It's not the tools, it's how they're used

Link. June 18, 2007. Comments [0]. Posted in: Architecture | Development

In my previous entry about Morts, Nick Malik left an interesting response. What caught my eye the most was his comment that:

"If you find yourself having to maintain a program that was not written to be maintained, don't blame the maker of the tools!"

I agree with this sentiment to a large degree. How people use the tools, is critical. But, that's only part of the story. See, a lot of tools don't lend themselves towards wiring maintainable code. Some of Microsoft's current tools fall in that category, unfortunately. For example, some don't lend themselves towards creating testable code. That's a big problem all by itself.

So I'd like to take Nick's comment and turn it an opportunity. Sure, it's the people using the tool that take most of the blame, however, the maker of the tool may (should!) have a significant responsibility in creating tools that encourage the creation of maintainable code. (Notice I use the word encourage here).

There's a thin, but significant line between tools that allow you to create crappy code quickly and then leave you high and dry, versus tools that encourage you towards creating good code. The key here is that the tools should make it as painless and natural as possible to do the right thing. This is not about wizards. It's not about visual designers. It's about code.

Microsoft is in a unique position to provide this, but so far some teams within it insist on making the default way of creating applications to be the one that favors quick and dirty over the one that favors maintainable code. The latter does not need to take longer, be more complicated, or be harder than the former, but some tools insist on making it that way. Choosing the right abstractions, by the way, is a key step here.

Developer Skill and Writing Maintainable Code

Link. June 17, 2007. Comments [0]. Posted in: Architecture | Development

There are some discussions going on at this time on the community around the topic of
writing maintainable code and the different trade-offs a given "project reality"
might force on the developers involved in it. Very much worth reading and highly
recommended everyone reads and participates. Jeremy Miller beat me to it with some
good comments, as well.

My own personal opinion on the matter is a bit of a mixed bag (and so at times I might
seem to contradict myself).  On one hand, I find myself in total agreement with Ayende and Sam (just to name some of the most vocal proponents) that raising the level and knowledge of the developers that are going to be receiving the application is a critical step. I am a strong believer, learned from my own personal experience, that there's no amount of tooling and supervision/control that can "fix" the deficiencies of the team members themselves. It just simply doesn't cut it.

* [GIVEN MATERIAL]
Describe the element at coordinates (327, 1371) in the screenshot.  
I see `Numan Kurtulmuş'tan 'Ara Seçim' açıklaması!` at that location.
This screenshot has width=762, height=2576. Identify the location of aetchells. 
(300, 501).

* [STATED GOAL]
Please continue the blog posts above on tools and writing maintainable code, picking up right after their final sentence.

* [EXERCISE RESPONSE]
I believe says it best when he says that "Because my view is that having the developers learn a better way to build software is much less costly than continuing to produce software that is hard to maintain". I couldn't have said it better.

I am, however, sensitive to the dilemmas brought up by JDN and Frans Bouma, both of which have articulated their concerns and point of view in very provocative and thoughtful ways. I'm sensitive because I've found myself in their position a few times, and I've made the same choice they've argued in some of those occasions. However, my experience also shows that making that trade off, at those times I've made it, has eventually shown to have been a less than optimal decision.

Given this, I'm firmly in the camp that a) you should strive to avoid making that choice if at all possible, and b) you've got to be pragmatic about it. Sometimes, yes, organizational dynamics and politics play a role here, even if we disagree with it. So sometimes that might be the right choice to make, but rarely (if ever) for purely
technical reasons. And the whole "other developers might not get it" is, in the end, a red herring and tends to obscure the real reasons and motives behind it.

Why is it a red herring? Because it is usually a sign of the "we want to have a few highly skilled developers and lots of unskilled, cheap developers for the 'easy' stuff" mentality that pervades a lot of the companies in our profession, and it's just one I can't agree with. It's not that everyone should have 10 years of experience building extremely complex applications, but rather that everyone should have the opportunity to do their work to their best of their abilities. Inevitably, I find that this sort of mentality tends to set bounds that developers can't later cross easily without a lot of push back from management and the organization, leaving unskilled developers without a path they can collaborate with their more skilled, more experienced peers to grow their own skill set.

In many ways, this is a topic that strikes close to home for me, for several reasons. First of all, this kind of discussion is one of the reasons I decided to quit my last job and start my own company. In my point of view, the whole concept that the people are the key ingredient that make/break a project is absolute key. It's not about how much experience and knowledge the developers have. This is a significant component, for sure, but one that can be acquired with time. What is absolute key is the attitude: 

  • A willingness to constantly learn and look for new opportunities for personal/team/product improvement. 
  • A commitment to satisfying the client/costumer/user.
  • A commitment to being ethical, honest and professional about your work and your own capabilities and limitations.
  • Awareness of your context and that of your project/product.
  • Caring about what your doing and being enthusiastic about it.
  • Being critical about your own work and those of others, even if your believe others are above you or have different responsibilities (say, project manager or architect). Note this is not about constantly criticizing other people's work; it's about thinking critically about what the work that's being done by the team as a whole and the results.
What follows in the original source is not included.